Roman empress
- Tenure: 364–378
- Died: after 378
- Spouse: Valens
- Issue: Valentinianus Galates Carosa Anastasia
- Dynasty: Valentinianic
- Father: Petronius

= Domnica =

Roman empress from 364 to 378

Domnica (Note: Kienast 2017 gives her name as "Albia (?) Domnica", but does not elaborate on the origin of this name. Contemporary sources just refer to her as "Domnica".) was a Roman empress as the wife of the emperor Valens, who ruled the East from 364 to 378. After the death of her husband at the Battle of Adrianople, she ruled as de facto regent and defended Constantinople against the attacking Goths until his successor Theodosius I arrived.

== Family ==

Domnica was the daughter of a soldier named Petronius, who was promoted to praetorian prefect by Valens after he became emperor. Petronius was deeply unpopular for his cruelty and greed, which was one reason why Procopius decided to revolt in 365.

Petronius was probably a Pannonian. Her further ancestry is unknown. Various of her relatives held influential positions. A possible relative is Domnicus, an officer of Valens mentioned in Oration II by Libanius. Procopius, prefect of Constantinople in 377, is mentioned by Zosimus as a relative of Valens by marriage, meaning he was related to Domnica. According to Nicetas of Serra, Eusebius was her uncle and a praefectus urbi in the Diocese of Pontus. Nicetas was a commentator to the works of Gregory of Nazianzus and identified Eusebius with an otherwise unnamed figure mentioned in the works of Gregory. Eusebius is thus supposedly recorded in the funeral oration in honor of Basil of Caesarea.
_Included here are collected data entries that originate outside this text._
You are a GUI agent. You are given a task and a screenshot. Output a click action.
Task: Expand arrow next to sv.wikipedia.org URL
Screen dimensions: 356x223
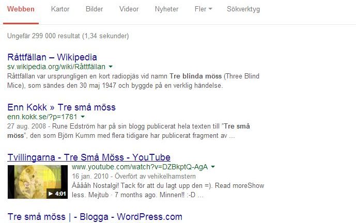point(111,67)
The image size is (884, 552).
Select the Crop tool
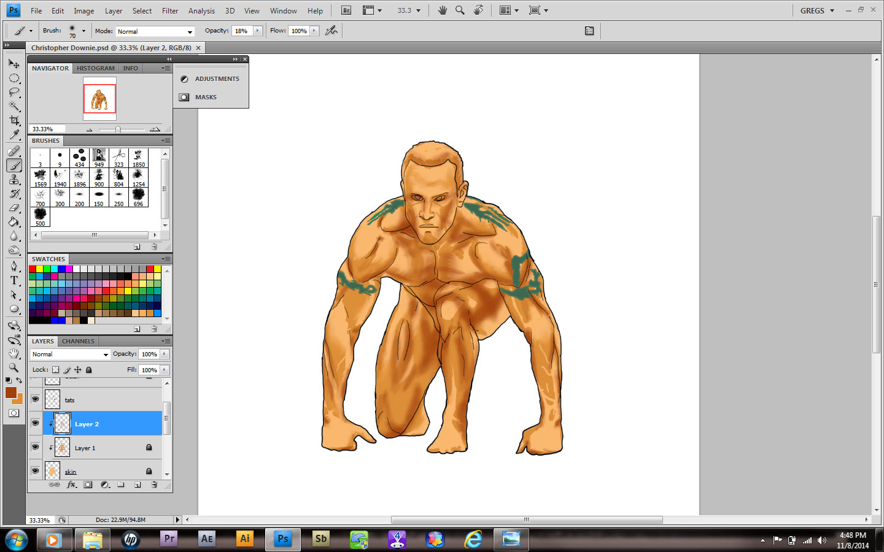click(x=14, y=121)
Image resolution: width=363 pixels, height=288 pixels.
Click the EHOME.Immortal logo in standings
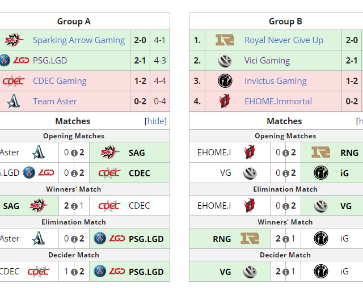[x=225, y=101]
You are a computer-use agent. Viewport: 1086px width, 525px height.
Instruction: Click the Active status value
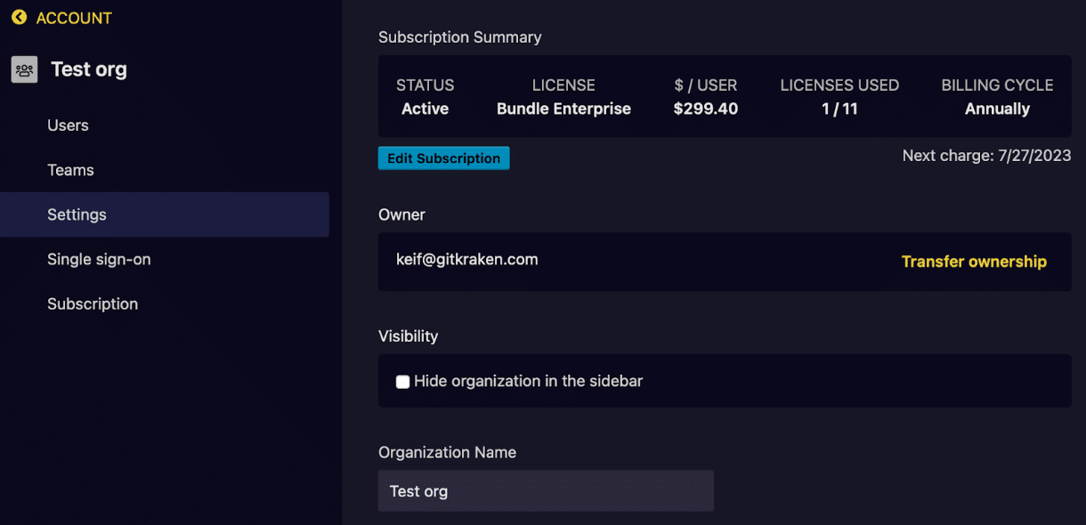click(425, 109)
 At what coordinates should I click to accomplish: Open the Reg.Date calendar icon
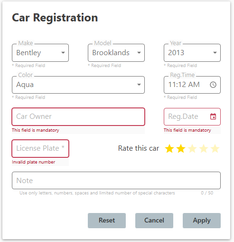click(213, 116)
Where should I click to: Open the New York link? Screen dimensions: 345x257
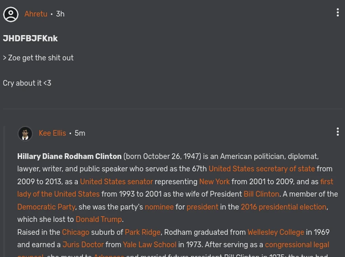click(x=214, y=182)
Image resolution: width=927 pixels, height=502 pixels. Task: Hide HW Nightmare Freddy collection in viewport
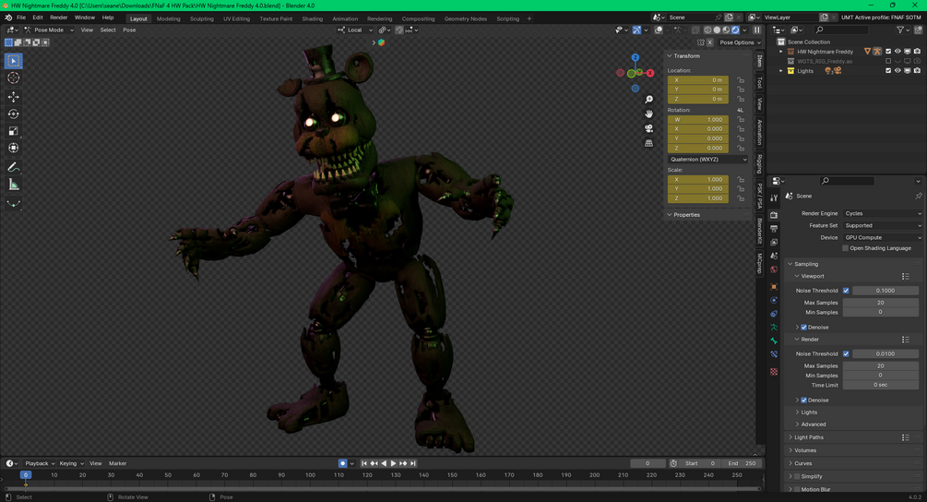point(897,52)
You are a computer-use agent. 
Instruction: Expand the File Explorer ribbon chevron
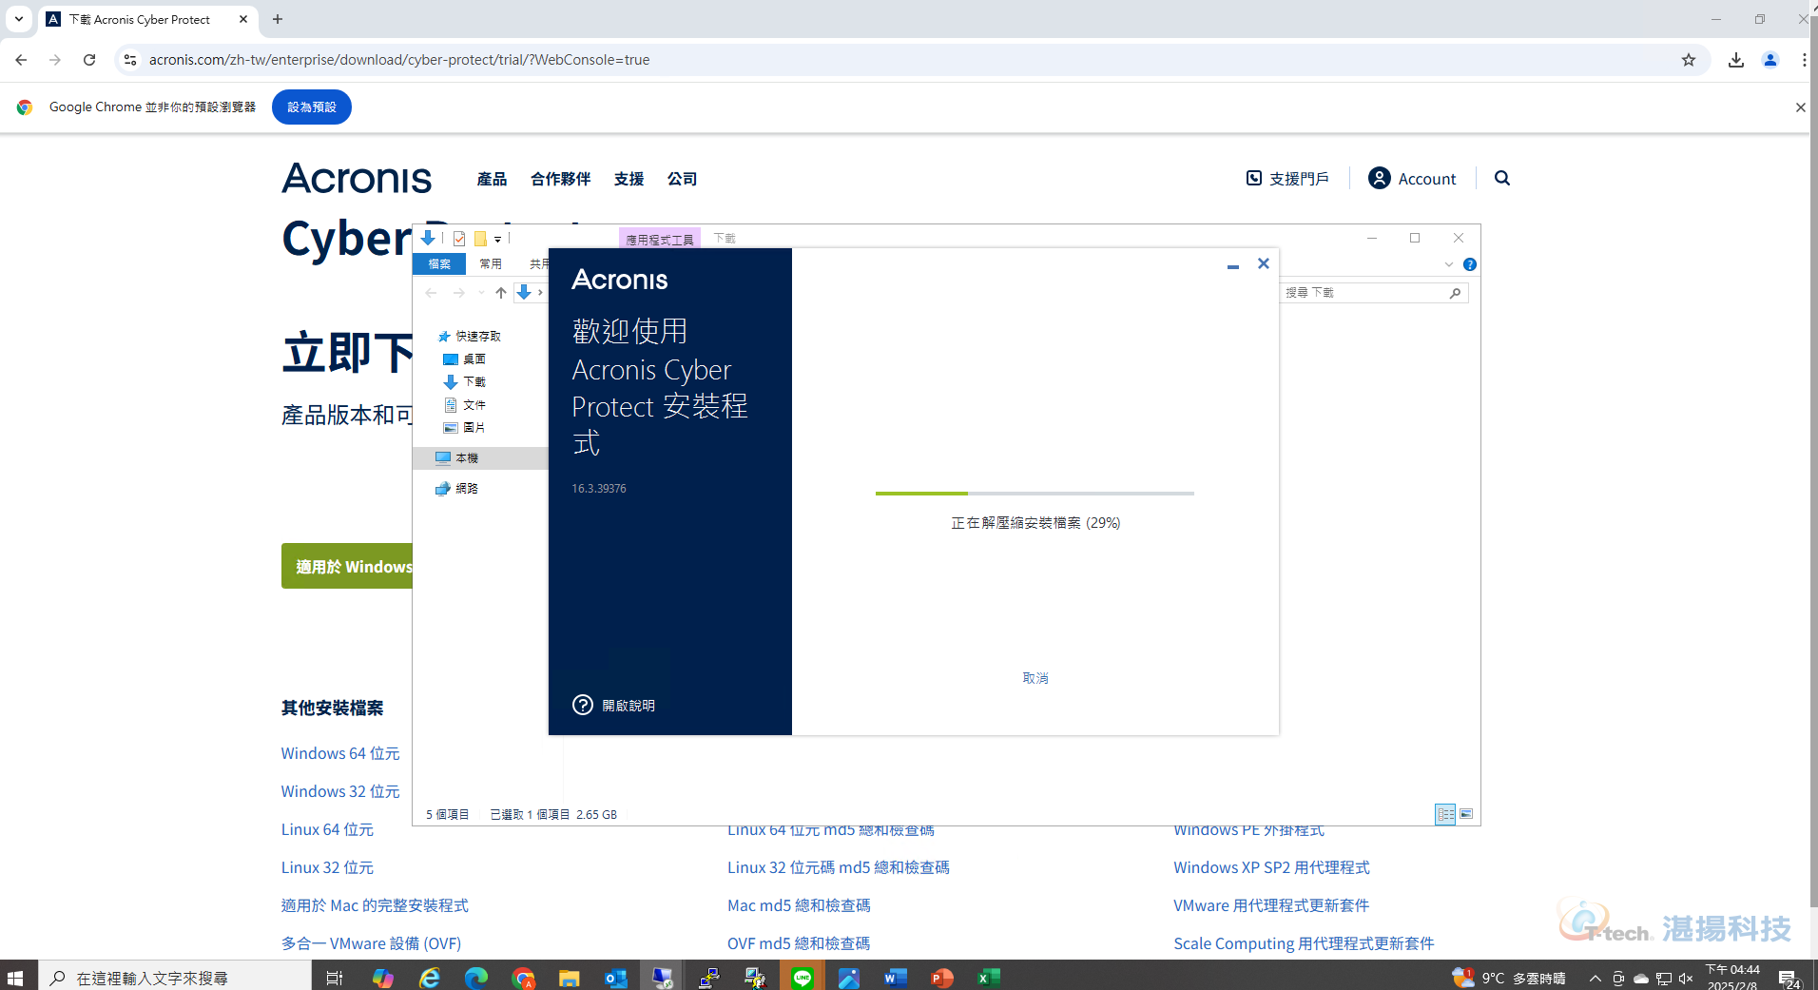pos(1449,264)
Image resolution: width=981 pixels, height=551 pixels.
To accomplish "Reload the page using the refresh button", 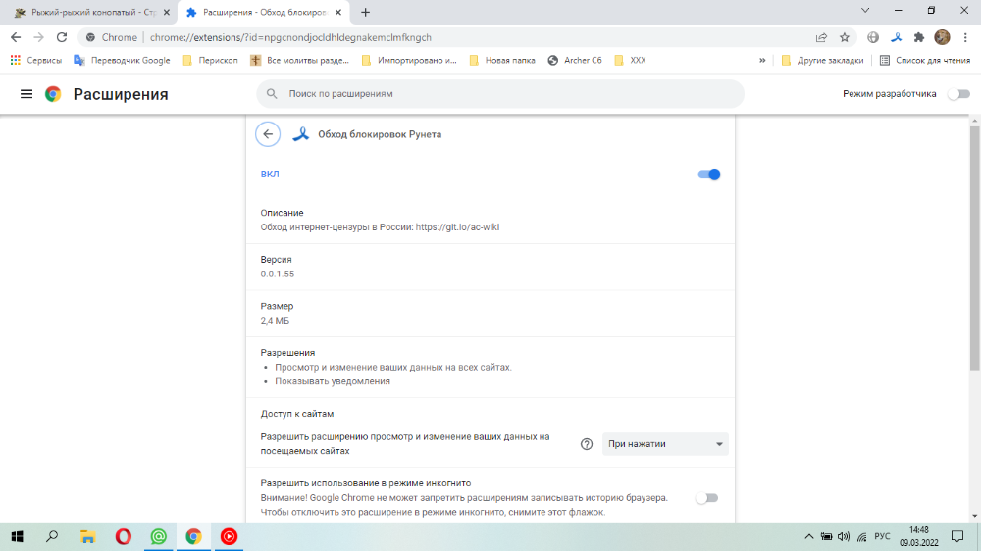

The names Anastasia, Domnicus, Eusebius, Petronius and Procopius used by various family members are thought to be Greek in origin. Various scholars have suggested this could indicate the descent of Domnica and her relatives from Greek-speaking families of Sirmium, the initial capital of the Praetorian prefecture of Illyricum. Marriage into a Greek family could have helped solidify Valens' rule over the Hellenized Eastern Roman Empire.

== Marriage ==
She married Valens prior to his accession as emperor and had two daughters, Anastasia and Carosa, as well as a son, Valentinianus Galates. Both daughters were tutored by Marcian, a former palatinus (paladin). Marcian had become a Novatianist presbyter, and his continued service at court was attributed to Valens’ more tolerant stance regarding Novatianists.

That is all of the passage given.